Phosgene, an acylating agent, is a very potent inducer of
pulmonary edema. Subchronic effects of
phosgene in laboratory animals are not well characterized. The purpose of the study was to elucidate potential long-term effects on
collagen and
elastin metabolism during
pulmonary injury/recovery and obtain information about the concentration x time (C x T) behavior of low levels of
phosgene. Male Fischer 344 rats (60 days old) were exposed either to clean air or
phosgene, 6 hr/day: 0.1 ppm (5 days/week), 0.2 ppm (5 days/week), 0.5 ppm (2 days/week), and 1.0 ppm (1 day/week), for 4 or 12 weeks. A group of rats was allowed clean air recovery for 4 weeks after 12 weeks of
phosgene exposure. This exposure scenario was designed to provide equal C x T product for all concentrations at one particular time point except for 0.1 ppm (50% C x T).

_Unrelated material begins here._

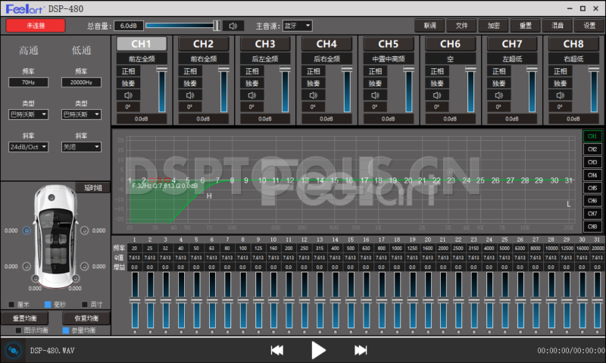Open the low-pass 类型 dropdown
The width and height of the screenshot is (606, 363).
(x=80, y=114)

Phosgene exposure for 4 or 12 weeks increased lung to
body weight ratio and lung displacement volume in a concentration-dependent manner. The increase in lung displacement volume was significant even at 0.1 ppm
phosgene at 4 weeks. Light microscopic level histopathology examination of lung was conducted at 0.0, 0.1, 0.2, and 1.0 ppm
phosgene following 4 and 12 and 16 weeks (recovery). Small but clearly apparent terminal bronchiolar thickening and
inflammation were evident with 0.1 ppm
phosgene at both 4 and 12 weeks. At 0.2 ppm
phosgene, terminal bronchiolar thickening and
inflammation appeared to be more prominent when compared to the 0.1 ppm group and changes in alveolar parenchyma were minimal. At 1.0 ppm, extensive
inflammation and thickening of terminal bronchioles as well as alveolar walls were evident. Concentration rather than C x T seems to drive pathology response. Trichrome staining for
collagen at the terminal bronchiolar sites indicated a slight increase at 4 weeks and marked increase at 12 weeks in both 0.2 and 1.0 ppm groups (0.5 ppm was not examined), 1.0 ppm being more intense. Whole-lung
prolyl hydroxylase activity and
hydroxyproline, taken as an index of
collagen synthesis, were increased following 1.0 ppm
phosgene exposure at 4 as well as 12 weeks, respectively.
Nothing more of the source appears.